3. Key Contributions

1. Dissociation of Uncertainty Factors in Probability Learning: The study confirms that in probability learning, prior uncertainty is the dominant driver of learning rate adjustments, superseding change point probability. This contrasts with magnitude learning tasks where change point probability is often the primary driver.
2. Distinct Arousal Signatures: The paper provides the first evidence that phasic and tonic pupil responses encode distinct latent uncertainty factors:
   • Phasic Pupil Dilation: Tracks change point probability (peaking ~630ms post-stimulus).
   • Tonic Pupil Dilation: Tracks prior uncertainty (present throughout the epoch, including pre-stimulus).
3. Mechanistic Link to Learning: Through mediation analysis, the study demonstrates that these pupil signals are not merely correlates but mediate the effect of uncertainty on learning behavior. Specifically, tonic pupil size partially explains how prior uncertainty influences the learning rate.
4. Amodal Generalizability: The dissociation between phasic/tonic signals and uncertainty factors was replicated in an auditory task, confirming that these mechanisms are intrinsic to the learning process rather than artifacts of visual-motor responses.

4. Key Results

• Behavioral Performance: Participants closely followed the optimal Bayesian solution (Pearson's $r = 0.81$). Their apparent learning rates increased significantly after change points, mirroring normative theory.
• Drivers of Learning:
  • Prior Uncertainty was a significant positive predictor of apparent learning rates ($\beta = 0.09$).
  • Change Point Probability initially showed no significant direct effect on learning rates in raw data. However, after correcting for trial-wise lags (where participants sometimes updated beliefs one trial late), a significant relationship emerged, though prior uncertainty remained the dominant factor.
• Pupil Dynamics:
  • Phasic Response: Showed a significant effect of change point probability starting 630ms after stimulus onset. This aligns with the cognitive processing of surprise or prediction errors.
  • Tonic Response: Showed a significant effect of prior uncertainty across the entire epoch, including before stimulus onset. This suggests a sustained state of arousal reflecting the current level of belief uncertainty.
• Mediation Effects:
  • Tonic Pupil: Significantly mediated the effect of prior uncertainty on learning rates (Indirect effect significant).
  • Phasic Pupil: Significantly mediated the effect of change point probability on learning rates, even though the direct effect of change point probability on learning was weak or non-significant in some models. This suggests the pupil signal captures the mechanism of regulation even when the behavioral output is noisy.

> _RAW DATA_
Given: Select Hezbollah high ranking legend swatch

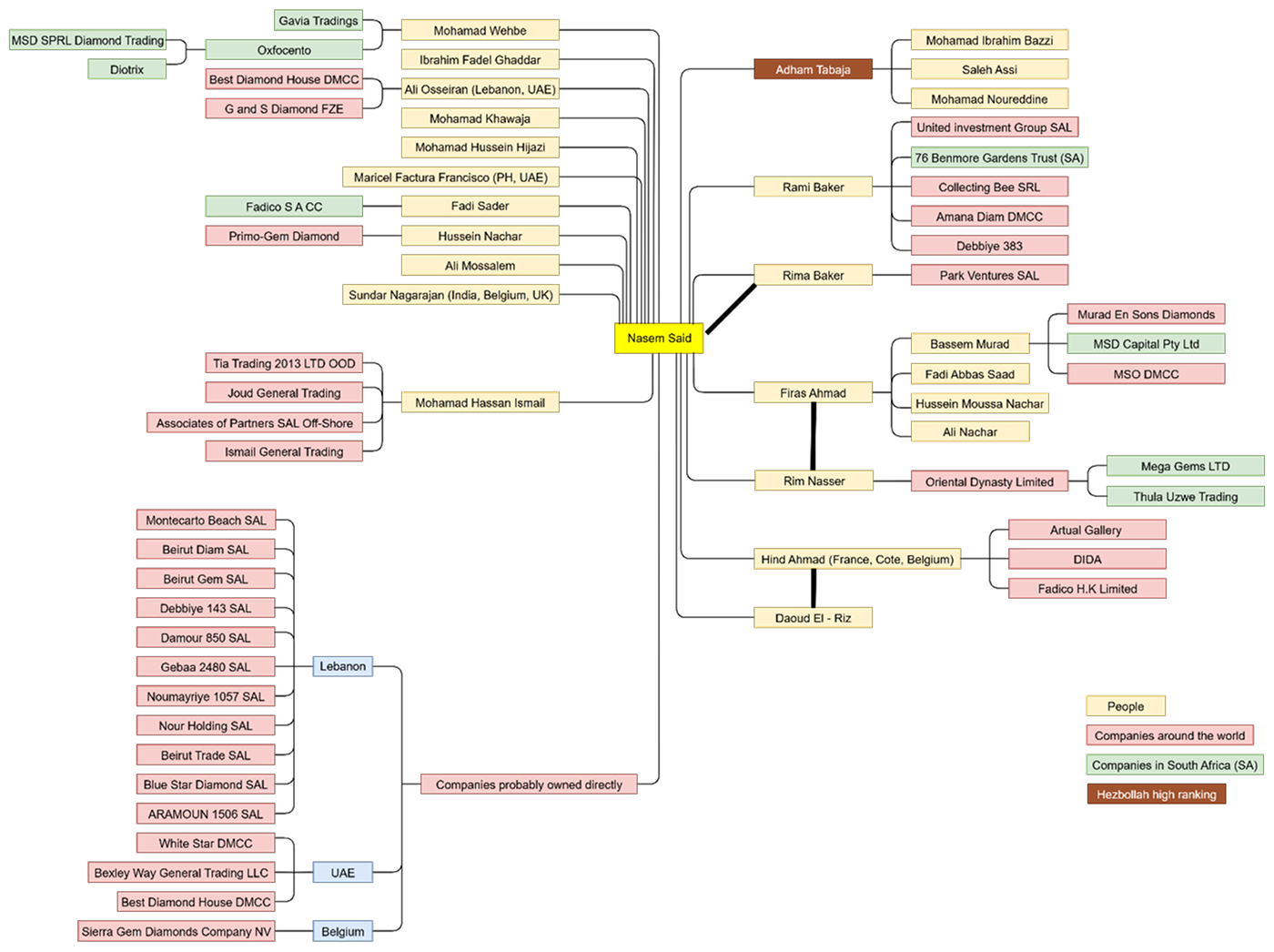Looking at the screenshot, I should (x=1156, y=795).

> _ASSIGNED TASK_
Using the pupil study summary, decide whether each statement agrees with it. (a) In probability learning, change point probability was the main driver of learning rate adjustments. (b) The tonic pupil response reflected prior uncertainty even before stimulus onset. (c) The dissociation between pupil signals and uncertainty factors was replicated in an auditory task.

> _ANSWER TO THIS TASK_
(a) No: "prior uncertainty is the dominant driver of learning rate adjustments, superseding change point probability"
(b) Yes: "Showed a significant effect of prior uncertainty across the entire epoch, including before stimulus onset."
(c) Yes: "The dissociation between phasic/tonic signals and uncertainty factors was replicated in an auditory task"